Mariachi film Kickstarter succeeds

Made-it_DSC3429This time we made it!

After being $7,000 away from the $15,000 goal less than 10 hours before Friday’s 7:30 p.m. deadline, Tucson stepped up and made up the difference to put the Mariachis Transform Tucson Kickstarter campaign over the goal post.

Kickstarter is an all or nothing crowd funding technique, meaning that if you haven’t reached the financial goal you set before the deadline, you receive none of the money pledged, and no one is charged.

But Tucson clearly saw something it liked in this project which provides seed money for early filming, applying for foundation support, transcription support and more.

In addition, Pima Country provided another $4,000 to support the hiring of paid interns for the film from the University of Arizona journalism department and Tucson high schools.

“I would like to express my gratitude to all of the donors and to Tucson in general for its support of the project,” said documentary producer/director Daniel Buckley. “This is a huge first step when combined with the $5,000 received from the Tucson Pima Arts Council’s PLACE Initiative Grant Program.”

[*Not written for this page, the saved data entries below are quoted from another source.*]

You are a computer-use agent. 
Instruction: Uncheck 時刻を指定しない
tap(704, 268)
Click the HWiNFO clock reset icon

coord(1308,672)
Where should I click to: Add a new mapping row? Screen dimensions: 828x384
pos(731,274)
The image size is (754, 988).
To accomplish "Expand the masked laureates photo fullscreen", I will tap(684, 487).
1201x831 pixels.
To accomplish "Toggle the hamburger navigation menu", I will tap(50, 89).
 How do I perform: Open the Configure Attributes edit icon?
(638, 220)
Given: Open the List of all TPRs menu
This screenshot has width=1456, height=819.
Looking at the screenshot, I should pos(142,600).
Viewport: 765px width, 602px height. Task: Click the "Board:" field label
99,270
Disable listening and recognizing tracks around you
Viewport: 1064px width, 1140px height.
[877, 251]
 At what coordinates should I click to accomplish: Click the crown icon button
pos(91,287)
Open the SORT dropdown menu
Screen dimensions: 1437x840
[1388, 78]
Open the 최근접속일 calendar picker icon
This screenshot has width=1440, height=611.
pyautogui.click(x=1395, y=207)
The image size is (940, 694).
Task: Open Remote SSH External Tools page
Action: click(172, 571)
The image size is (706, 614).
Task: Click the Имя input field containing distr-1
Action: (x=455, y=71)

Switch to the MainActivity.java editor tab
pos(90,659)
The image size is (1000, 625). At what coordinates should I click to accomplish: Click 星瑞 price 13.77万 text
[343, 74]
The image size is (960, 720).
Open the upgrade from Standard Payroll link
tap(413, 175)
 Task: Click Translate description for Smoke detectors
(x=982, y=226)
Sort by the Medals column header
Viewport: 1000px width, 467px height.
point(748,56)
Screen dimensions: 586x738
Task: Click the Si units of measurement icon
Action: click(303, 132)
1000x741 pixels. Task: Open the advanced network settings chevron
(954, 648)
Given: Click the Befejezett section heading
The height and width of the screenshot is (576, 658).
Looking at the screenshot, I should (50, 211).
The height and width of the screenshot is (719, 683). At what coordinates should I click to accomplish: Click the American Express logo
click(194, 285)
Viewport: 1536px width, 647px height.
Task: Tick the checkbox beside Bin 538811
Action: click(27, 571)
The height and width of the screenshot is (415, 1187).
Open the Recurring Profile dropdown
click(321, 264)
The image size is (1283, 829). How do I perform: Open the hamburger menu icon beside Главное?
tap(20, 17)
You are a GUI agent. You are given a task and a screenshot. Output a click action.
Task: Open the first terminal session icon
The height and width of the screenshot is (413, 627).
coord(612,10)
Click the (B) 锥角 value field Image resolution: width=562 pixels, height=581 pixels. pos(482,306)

Emma and Leo Carrillo in 2004

Emma and Leo Carrillo in 2004

A sense of urgency was felt during the fundraising campaign with the unexpected death of Leo Carrillo. Mr. Carrillo was the father of Mariachi Cobre Members Randy and Steve Carrillo, and a man who supported their mariachi dreams from the time they were small kids in Tucson’s pioneering youth mariachi, Los Changuitos Feos. Mr. Carrillo’s passing sparked the immediate targeting of older members of the mariachi community for interviews in conjunction with the film.

Even before funding came in Buckley has been interviewing mariachis, parents and students of multiple generations since October of 2012, along with numerous mariachi and folklórico dance events. Plans are to continue filming for another 12 months before taking another six months to edit years of interviews and performances into the final film, which will show how mariachi and folklórico programs have shaped Tucson’s educational, financial, political and cultural landscape.

~ by Daniel Buckley on June 25, 2013.